A second embodiment of the probe device P is illustrated in FIG. 3. In this embodiment the parts of the probe device are identical to those in the device shown in FIGS. 1 and 2, and therefore the same reference numerals are used to identify the parts. In the embodiment of FIG. 3, the guide tube 30 is not used. In the operation of this device, therefore, the penetrator tip 17b pushes aside the lampblack material 15 as the probe moved downwardly into the insulation section 12.

The furnace described above is insulated with a carbon-based material, such as lampblack. The cooling device of this invention can also be used with other high temperature furnaces insulated with non-carbon materials, such as spun alumina, spun ceramics, or loose fill ceramic materials. Inert gases such as argon, neon, helium, or nitrogen, can be used as the cooling medium in a non-carbon insulated furnace.

Claims

1. In combination, a high temperature furnace and a device for cooling the furnace, the combination comprising:

an insulation section in the furnace, the insulation section being defined by an outer shell, a roof member spaced from the outer shell, and an insulation material which fills said space;

heater means positioned inside the insulation section and in contact with the roof member;

a floor member which is spaced from the roof member, said space defining a hot zone inside the furnace;

an upstanding guide tube member having an open upper end, an open lower end, and a central bore therein, the central bore being filled with an insulation material, and the tube member extending through the outer shell into the insulation section;

a frangible disk positioned above the upper end of the tube member;

a probe device defined by a first elongate tubular member having an open upper end and a closed and tapered lower end, a second elongate tubular member having an open upper end and open lower end, the second tubular member being positioned lengthwise inside the first tubular member, and an annulus being defined between the first and second tubular members;

the probe device including a knob member having a gas inlet passage therein, and a first fitting member fastened to the knob member and having a gas outlet passage therein;

the upper end of the second tubular member being in communication with the gas inlet passage, the annulus and the upper end of the first elongate tubular member being in communication with the gas outlet passage;

the probe device including a sleeve and a seal assembly that fastens to an upper end of the sleeve, the sleeve and the seal assembly being positioned above the frangible disk, and the first and second tubular members being slidable inside the sleeve and the seal assembly;

wherein, in operation, a gas stream is directed into the gas inlet passage, so that the gas flows through the gas inlet passage, the second tubular member, the annulus between the first and second tubular members, and is discharged through the gas outlet passage;

the lower end of the first tubular member is moved against the frangible disk to rupture the disk, and the probe device is moved downwardly through the bore of the guide tube to a stop position in which the lower end of the first tubular member is just above the roof member;

the gas flow is continued until the difference in the temperature of the gas entering the gas inlet passage, and the gas being discharged through the gas outlet passage, is not more than about 50.degree. C.; and

the probe device is pulled out of the guide tube.

◆ Work to do:
a) Answer the following questions using the patent excerpt on furnace cooling.
(i) Which part is not used in the embodiment of FIG. 3?
(ii) Which inert gases are named as possible cooling media for a non-carbon insulated furnace?
(iii) According to claim 1, the gas flow continues until the temperature difference between the entering and discharged gas is no more than about how much?
b) Write out the patent excerpt on furnace cooling word for word from "A second embodiment" to "insulation section 12.".

◆ Excerpted records:
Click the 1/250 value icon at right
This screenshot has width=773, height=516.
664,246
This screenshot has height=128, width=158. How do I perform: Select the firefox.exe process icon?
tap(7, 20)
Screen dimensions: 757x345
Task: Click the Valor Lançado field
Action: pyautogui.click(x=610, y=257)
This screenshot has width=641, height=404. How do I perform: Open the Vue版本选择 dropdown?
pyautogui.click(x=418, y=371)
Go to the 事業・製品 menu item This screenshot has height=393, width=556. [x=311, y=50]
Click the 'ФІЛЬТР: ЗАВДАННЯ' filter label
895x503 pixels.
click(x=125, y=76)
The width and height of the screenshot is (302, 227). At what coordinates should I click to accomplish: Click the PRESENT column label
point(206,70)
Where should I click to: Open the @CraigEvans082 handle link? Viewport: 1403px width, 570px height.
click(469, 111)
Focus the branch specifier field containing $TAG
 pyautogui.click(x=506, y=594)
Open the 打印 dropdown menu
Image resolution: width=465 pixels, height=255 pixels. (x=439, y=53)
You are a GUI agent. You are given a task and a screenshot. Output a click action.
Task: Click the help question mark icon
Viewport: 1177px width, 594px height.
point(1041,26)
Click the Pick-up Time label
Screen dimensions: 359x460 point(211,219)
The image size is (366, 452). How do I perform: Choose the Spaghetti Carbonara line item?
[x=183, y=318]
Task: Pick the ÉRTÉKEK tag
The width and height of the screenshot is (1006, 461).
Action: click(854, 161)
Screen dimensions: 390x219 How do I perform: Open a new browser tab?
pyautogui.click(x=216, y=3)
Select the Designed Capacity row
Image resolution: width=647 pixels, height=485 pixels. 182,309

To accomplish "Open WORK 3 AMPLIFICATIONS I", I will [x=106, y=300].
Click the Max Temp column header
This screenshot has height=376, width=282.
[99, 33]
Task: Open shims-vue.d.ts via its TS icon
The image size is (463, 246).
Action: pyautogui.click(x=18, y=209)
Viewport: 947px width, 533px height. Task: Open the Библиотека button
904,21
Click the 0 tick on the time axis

◆ Answers for the tasks:
a)
(i) The guide tube 30.
(ii) Argon, neon, helium, and nitrogen.
(iii) About 50 degrees C.

b)
A second embodiment of the probe device P is illustrated in FIG. 3. In this embodiment the parts of the probe device are identical to those in the device shown in FIGS. 1 and 2, and therefore the same reference numerals are used to identify the parts. In the embodiment of FIG. 3, the guide tube 30 is not used. In the operation of this device, therefore, the penetrator tip 17b pushes aside the lampblack material 15 as the probe moved downwardly into the insulation section 12.